Worried about getting diabetes? Cut down on chips and other salty foods
A high intake of salt doesn’t only lead to high blood pressure, it can also increase risk of developing diabetes, say researchers.fitness Updated: Sep 16, 2017 10:16 IST
Besides high blood pressure, the high intake of salt — the main source of sodium — may be associated with an increased risk of developing diabetes, researchers have found. The findings showed that for each 2.5 extra grams of salt (equivalent to each extra gram of sodium) consumed per day, there was an average 43% increase in the risk of developing Type 2 diabetes. Previous research said that maintaining a steady weight and a moderate amount of alcohol could cut risk of diabetes.
People who consumed more than 7.3gm salt a day displayed a 72% increased risk of compared to those with the lowest below 6gm, said researchers from the Institute of Environmental Medicine (IMM), Karolinska Institutet in Sweden. According to researchers, sodium — which makes up 40% of salt — may have a direct effect on insulin resistance, and/or by promoting high blood pressure and weight gain. Further, higher salt intake was also linked with a high risk of developing Latent Autoimmune Diabetes in Adults (LADA) — a form of Type 1 diabetes in which the insulin-producing cells in the pancreas are destroyed by the body’s own immune system.

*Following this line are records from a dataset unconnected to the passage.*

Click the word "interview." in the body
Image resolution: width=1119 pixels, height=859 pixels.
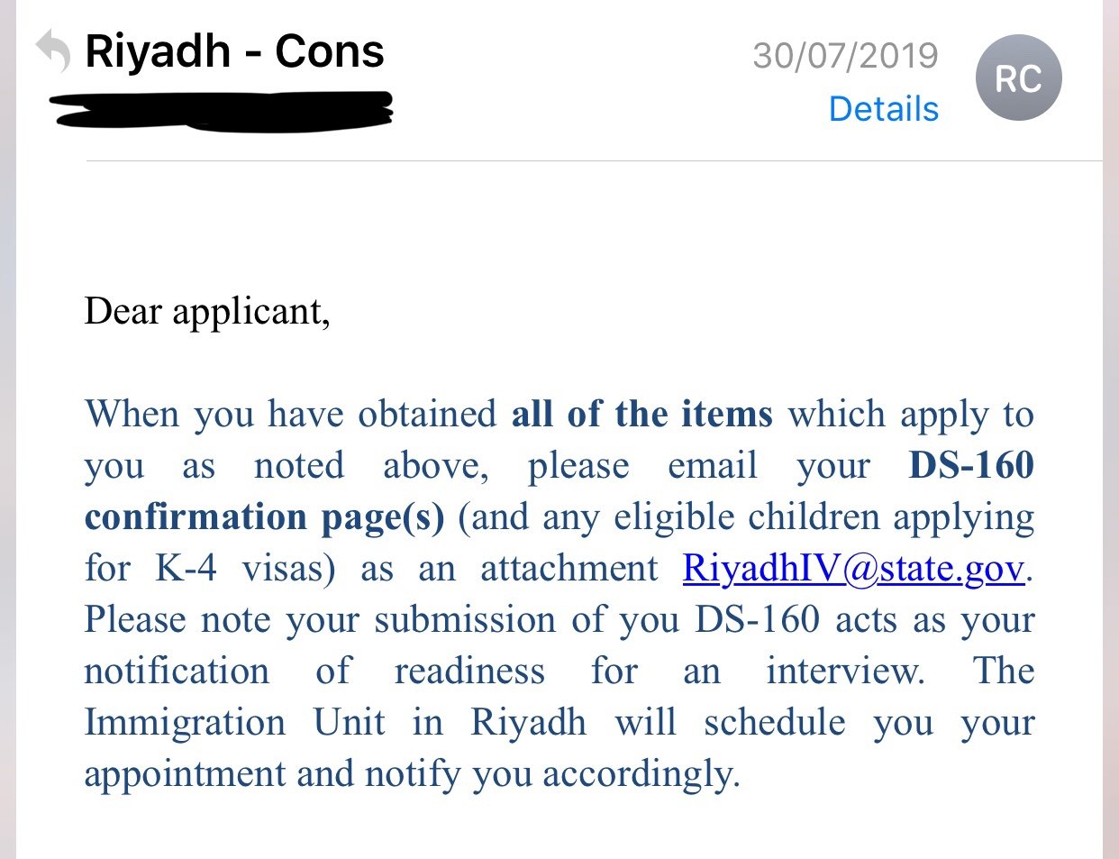tap(845, 672)
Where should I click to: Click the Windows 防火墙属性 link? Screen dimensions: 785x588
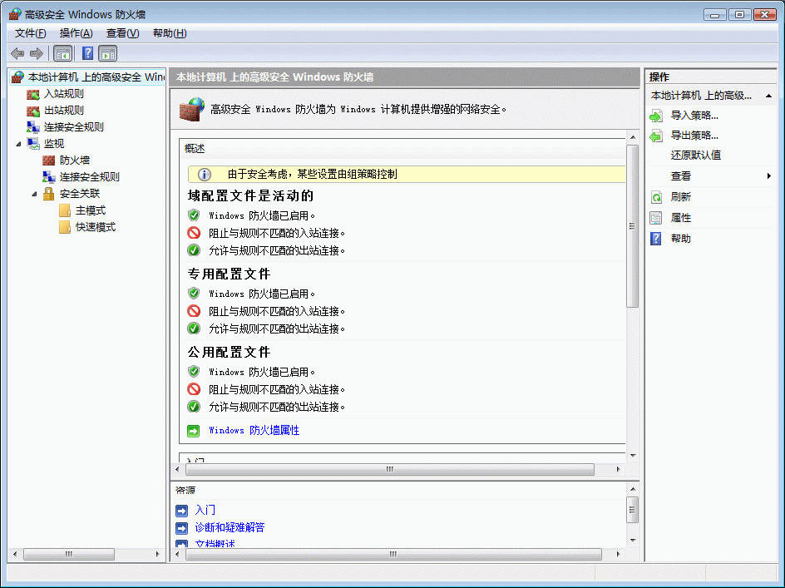click(254, 430)
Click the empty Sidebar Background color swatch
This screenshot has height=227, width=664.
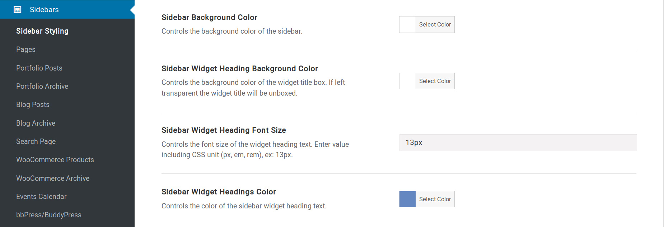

The study showed that the effect of sodium intake on the risk of developing LADA was even greater, with a 73% rise for each gram of sodium consumed per day. Patients with high risk leukocyte antigen (HLA) genotypes whose sodium intake was classed as ‘high’ (over 3.15 gm/day) were almost four times more likely to develop LADA than those consuming the lowest (under 2.4gm/day).
“We confirm an association between sodium intake and type 2 diabetes (and that) high sodium intake may be a risk factor for LADA, especially in carriers of high risk HLA genotypes,” said lead author Bahareh Rasouli from IMM, while presenting the paper at annual meeting of the European Association for the Study of Diabetes (EASD) 2017 in Lisbon.